◆ **TASK REQUIREMENTS**:
• a. The blog text describes the inner strength and beauty of its readers as something that cannot be harmed. List the three verbs it uses for what cannot be done to that strength and beauty.
• b. According to the blog text, when did the Discussing Dissociation blog begin?
• c. Reproduce the blog text word for word, starting with "My life has" and going on through "beautiful options ahead.".

March 17, 2012
I don’t have any idea why this is the case, but this week, the Discussing Dissociation blog had it’s highest viewing day ever. Ever! Since the very beginning back in December 2008 ever! The highest number of viewers in a single day. This week.
Maybe Emma and Maizy are just that wonderful? They probably think they are. I think they are too, but even so… it surely can’t be just Emma and Maizy, lol. Or is it??!
Whatever it is, and why-ever it happened, I appreciate the readers of this blog. You’ve been a bright spot in my life, you’ve been encouraging and appreciative, and I thank you for the ways you all have had a positive influence on me.
My life has been in a huge transition in so many ways in 2011 and 2012, and as I’ve written before, sometimes I had connection with the internet, and sometimes not. Despite my inability to be consistently available to anyone or anything this past year – especially with my web people — the fact that the readers of this blog have continued to be here, and remained supportive, kind, and dedicated has truly been a blessing to my life.
I have all kinds of ideas, hopes, and dreams about where to go and what to do with this blog in future months / years. As per usual, I have far more creative ideas than I could ever accomplish in one lifetime, so we’ll see how many of my new ideas I actually get done. The point being, there is a lot of good ahead. That’s how I view life. No matter how many difficulties have happened in the past, there are so many positive and beautiful options ahead.
I know that the readers of Discussing Dissociation are not strangers to rough years, difficult times, intense pain, heartbreak, loss, grief, illness, conflict, and death. I know you all are more than familiar with the dark overbearing powers of the world, and the overwhelming heaviness of trauma, abuse, and cruelty. You all have seen more horrors than I can shake a stick at, and still you persevere, and grow, and heal, and progress in life.
THAT is amazing. Even Maizy thinks so.
So many of you are an inspiration to me. So many of you have been a shining light in the midst of the most horrible storms. You have an inner strength and beauty that cannot be squished or squashed or squelched no matter how much torment and evil you have seen.
THAT is an inspiration to me.
So thank you. Thank you for staying true to yourselves. Thank you for staying true to your healing. Thank you for staying invested in the good sides of life. And thank you for standing by me while I have been here, there, and everywhere. (My current bouncing schedule isn’t quite over yet, unfortunately, but I know that some things are resolving little bit by little bit.)
And thank you, again, for reading this blog.
You are very much appreciated.
Copyright © 2008-2012 Kathy Broady and Discussing Dissociation
March 13, 2012
Hello to Everyone out there in the Blogging World –
Over the past weeks and months, I’ve been bouncing around to a few different places, sometimes with internet connection, and sometimes not. Today, I do have internet connection.
I thought I’d say a quick hello while I could today.
(that’s my version of a quick hello, ha ha ha)
Ok, so with all silliness invited, I also wanted to introduce you to a good friend of mine. Her name is Maizy, and she has been bouncing around with me lately. Not many people have met Maizy yet. She’s a little shy, and she doesn’t really get out much. But Maizy is a kind-hearted Maizy, and maybe with a little encouragement, she just might be willing to spend a little time with you.

(Word and item position data)
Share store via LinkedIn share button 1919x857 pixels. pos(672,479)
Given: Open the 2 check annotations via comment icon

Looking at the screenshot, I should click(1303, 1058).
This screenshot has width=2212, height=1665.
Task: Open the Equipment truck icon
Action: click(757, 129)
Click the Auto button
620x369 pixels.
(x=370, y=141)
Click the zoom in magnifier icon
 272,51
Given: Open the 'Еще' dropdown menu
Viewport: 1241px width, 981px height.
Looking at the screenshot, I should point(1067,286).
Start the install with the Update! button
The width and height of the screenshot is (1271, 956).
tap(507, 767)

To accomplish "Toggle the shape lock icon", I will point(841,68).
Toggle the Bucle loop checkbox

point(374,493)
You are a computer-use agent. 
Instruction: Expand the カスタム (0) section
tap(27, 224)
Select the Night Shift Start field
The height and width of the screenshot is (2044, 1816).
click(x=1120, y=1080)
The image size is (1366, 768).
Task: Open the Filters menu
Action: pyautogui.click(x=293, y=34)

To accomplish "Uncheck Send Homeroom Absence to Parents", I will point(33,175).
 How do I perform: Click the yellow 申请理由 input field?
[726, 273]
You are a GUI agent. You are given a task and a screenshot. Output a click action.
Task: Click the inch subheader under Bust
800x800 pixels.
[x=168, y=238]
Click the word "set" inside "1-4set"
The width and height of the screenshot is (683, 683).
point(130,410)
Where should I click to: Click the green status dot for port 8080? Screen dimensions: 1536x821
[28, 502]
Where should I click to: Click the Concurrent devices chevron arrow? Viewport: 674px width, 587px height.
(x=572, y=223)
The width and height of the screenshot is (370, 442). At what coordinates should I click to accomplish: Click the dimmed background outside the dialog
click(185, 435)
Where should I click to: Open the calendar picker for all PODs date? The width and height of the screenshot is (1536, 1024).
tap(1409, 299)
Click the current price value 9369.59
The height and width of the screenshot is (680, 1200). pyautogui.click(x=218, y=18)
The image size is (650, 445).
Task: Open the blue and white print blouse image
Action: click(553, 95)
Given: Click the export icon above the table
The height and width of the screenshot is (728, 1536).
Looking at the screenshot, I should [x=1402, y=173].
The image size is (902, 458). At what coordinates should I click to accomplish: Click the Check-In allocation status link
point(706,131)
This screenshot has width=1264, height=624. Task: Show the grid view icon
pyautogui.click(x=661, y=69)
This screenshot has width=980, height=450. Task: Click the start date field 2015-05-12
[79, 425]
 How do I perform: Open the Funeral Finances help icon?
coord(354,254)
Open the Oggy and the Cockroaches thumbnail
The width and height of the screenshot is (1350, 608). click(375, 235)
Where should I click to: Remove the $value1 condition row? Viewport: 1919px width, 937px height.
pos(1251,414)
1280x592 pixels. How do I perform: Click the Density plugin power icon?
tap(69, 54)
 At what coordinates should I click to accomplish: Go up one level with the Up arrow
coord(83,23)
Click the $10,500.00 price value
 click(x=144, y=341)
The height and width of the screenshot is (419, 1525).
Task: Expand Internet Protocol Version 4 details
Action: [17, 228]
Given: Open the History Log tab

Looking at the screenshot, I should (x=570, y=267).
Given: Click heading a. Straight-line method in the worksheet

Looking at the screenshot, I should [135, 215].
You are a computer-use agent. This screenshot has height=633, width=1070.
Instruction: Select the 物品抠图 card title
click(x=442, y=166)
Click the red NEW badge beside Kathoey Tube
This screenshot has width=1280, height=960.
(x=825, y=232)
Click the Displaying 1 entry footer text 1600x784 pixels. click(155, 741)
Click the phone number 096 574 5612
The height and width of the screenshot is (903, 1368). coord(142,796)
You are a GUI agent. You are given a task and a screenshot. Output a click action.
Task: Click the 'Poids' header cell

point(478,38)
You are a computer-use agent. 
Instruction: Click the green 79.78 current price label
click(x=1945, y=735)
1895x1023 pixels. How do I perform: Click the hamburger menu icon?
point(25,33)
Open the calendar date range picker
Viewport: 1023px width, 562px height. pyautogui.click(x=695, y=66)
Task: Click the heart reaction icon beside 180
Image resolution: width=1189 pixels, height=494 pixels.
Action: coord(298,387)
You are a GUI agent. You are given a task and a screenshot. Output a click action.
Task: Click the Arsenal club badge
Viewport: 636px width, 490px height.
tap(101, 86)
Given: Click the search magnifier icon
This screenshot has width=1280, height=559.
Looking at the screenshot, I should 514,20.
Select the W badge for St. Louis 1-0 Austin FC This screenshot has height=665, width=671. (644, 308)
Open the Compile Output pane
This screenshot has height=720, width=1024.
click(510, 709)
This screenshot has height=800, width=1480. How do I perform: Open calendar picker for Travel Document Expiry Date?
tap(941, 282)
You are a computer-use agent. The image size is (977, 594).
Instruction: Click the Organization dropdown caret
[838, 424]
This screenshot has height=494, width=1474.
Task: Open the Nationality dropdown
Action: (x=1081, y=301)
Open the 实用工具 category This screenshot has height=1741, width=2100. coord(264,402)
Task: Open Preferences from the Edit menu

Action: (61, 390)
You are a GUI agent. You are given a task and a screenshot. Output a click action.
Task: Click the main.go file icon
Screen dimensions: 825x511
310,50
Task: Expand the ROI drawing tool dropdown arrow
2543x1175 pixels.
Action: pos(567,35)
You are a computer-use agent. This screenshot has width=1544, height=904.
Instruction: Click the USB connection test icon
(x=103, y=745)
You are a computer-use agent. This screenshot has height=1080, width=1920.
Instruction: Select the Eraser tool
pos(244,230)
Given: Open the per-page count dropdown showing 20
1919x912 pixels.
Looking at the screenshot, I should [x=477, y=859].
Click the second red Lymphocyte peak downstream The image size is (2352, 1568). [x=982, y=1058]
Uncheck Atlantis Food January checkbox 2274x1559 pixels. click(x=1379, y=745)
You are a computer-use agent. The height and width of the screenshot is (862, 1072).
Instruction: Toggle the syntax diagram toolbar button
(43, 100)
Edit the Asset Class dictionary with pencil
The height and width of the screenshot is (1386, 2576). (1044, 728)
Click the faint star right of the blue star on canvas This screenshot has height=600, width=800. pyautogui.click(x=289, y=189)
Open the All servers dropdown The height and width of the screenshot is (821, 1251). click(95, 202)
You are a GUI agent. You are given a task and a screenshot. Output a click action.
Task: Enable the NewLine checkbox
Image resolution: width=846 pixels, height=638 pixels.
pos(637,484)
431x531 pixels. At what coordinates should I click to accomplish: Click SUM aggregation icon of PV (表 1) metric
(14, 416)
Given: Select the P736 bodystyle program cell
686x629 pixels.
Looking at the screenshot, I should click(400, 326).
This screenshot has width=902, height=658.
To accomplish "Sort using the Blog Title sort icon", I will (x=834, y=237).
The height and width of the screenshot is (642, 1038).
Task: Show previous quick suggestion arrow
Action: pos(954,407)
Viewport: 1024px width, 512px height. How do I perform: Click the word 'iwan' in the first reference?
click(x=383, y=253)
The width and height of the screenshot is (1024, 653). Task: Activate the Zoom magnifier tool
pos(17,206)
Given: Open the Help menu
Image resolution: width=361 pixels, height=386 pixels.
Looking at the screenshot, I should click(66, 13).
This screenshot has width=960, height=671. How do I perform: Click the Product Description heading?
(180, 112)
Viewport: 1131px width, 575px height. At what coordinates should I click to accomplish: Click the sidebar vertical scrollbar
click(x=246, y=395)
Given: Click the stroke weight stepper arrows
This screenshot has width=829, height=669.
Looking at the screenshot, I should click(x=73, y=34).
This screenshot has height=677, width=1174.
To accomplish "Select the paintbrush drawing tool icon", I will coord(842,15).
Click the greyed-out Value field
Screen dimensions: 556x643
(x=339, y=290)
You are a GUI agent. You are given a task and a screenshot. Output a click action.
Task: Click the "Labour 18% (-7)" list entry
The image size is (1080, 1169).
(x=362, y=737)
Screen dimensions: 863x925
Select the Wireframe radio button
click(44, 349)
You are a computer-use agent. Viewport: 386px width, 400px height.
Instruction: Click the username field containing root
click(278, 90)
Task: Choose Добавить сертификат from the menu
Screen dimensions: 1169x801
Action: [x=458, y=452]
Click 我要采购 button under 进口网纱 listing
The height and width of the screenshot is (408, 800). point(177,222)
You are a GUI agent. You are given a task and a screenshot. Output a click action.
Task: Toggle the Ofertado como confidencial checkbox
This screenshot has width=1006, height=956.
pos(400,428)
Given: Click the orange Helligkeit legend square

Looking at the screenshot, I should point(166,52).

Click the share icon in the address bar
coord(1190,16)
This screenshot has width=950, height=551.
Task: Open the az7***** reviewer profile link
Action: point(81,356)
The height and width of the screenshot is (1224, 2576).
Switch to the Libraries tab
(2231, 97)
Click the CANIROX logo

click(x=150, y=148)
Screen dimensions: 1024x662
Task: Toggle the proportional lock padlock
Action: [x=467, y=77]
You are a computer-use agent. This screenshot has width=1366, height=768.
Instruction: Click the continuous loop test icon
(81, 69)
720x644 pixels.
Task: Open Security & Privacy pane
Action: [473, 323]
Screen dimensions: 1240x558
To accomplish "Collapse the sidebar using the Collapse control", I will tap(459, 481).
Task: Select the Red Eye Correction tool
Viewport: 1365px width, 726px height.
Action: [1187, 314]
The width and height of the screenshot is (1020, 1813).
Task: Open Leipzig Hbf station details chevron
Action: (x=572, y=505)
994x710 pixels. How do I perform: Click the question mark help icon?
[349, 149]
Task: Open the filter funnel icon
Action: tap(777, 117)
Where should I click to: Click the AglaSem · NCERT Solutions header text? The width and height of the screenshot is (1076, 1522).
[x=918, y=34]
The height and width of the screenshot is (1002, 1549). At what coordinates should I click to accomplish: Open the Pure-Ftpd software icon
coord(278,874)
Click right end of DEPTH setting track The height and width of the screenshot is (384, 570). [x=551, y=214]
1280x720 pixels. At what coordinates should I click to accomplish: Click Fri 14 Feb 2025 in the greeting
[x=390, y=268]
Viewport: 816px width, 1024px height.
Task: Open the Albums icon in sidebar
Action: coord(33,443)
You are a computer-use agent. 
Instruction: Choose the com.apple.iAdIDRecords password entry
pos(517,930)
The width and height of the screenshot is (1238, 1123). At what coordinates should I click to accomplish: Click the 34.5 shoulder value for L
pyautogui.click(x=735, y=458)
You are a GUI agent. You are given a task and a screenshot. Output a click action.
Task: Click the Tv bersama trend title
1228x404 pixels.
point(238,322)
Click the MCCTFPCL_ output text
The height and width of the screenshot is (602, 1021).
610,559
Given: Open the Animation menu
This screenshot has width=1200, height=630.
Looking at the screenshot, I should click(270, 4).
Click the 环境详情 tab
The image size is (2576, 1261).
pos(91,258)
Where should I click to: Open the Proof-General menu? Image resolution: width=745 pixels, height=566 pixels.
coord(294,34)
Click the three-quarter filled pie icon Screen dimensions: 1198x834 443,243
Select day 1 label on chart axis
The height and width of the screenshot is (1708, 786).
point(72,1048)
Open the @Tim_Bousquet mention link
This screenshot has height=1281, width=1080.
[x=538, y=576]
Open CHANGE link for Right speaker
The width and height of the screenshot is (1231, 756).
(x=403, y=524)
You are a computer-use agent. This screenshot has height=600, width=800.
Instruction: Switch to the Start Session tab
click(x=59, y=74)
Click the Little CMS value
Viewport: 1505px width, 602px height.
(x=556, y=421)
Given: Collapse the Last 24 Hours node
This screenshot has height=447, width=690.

◆ **RESPONSES BY TASK**:
• a. squished, squashed, squelched

• b. December 2008

• c.
My life has been in a huge transition in so many ways in 2011 and 2012, and as I’ve written before, sometimes I had connection with the internet, and sometimes not. Despite my inability to be consistently available to anyone or anything this past year – especially with my web people — the fact that the readers of this blog have continued to be here, and remained supportive, kind, and dedicated has truly been a blessing to my life.
I have all kinds of ideas, hopes, and dreams about where to go and what to do with this blog in future months / years. As per usual, I have far more creative ideas than I could ever accomplish in one lifetime, so we’ll see how many of my new ideas I actually get done. The point being, there is a lot of good ahead. That’s how I view life. No matter how many difficulties have happened in the past, there are so many positive and beautiful options ahead.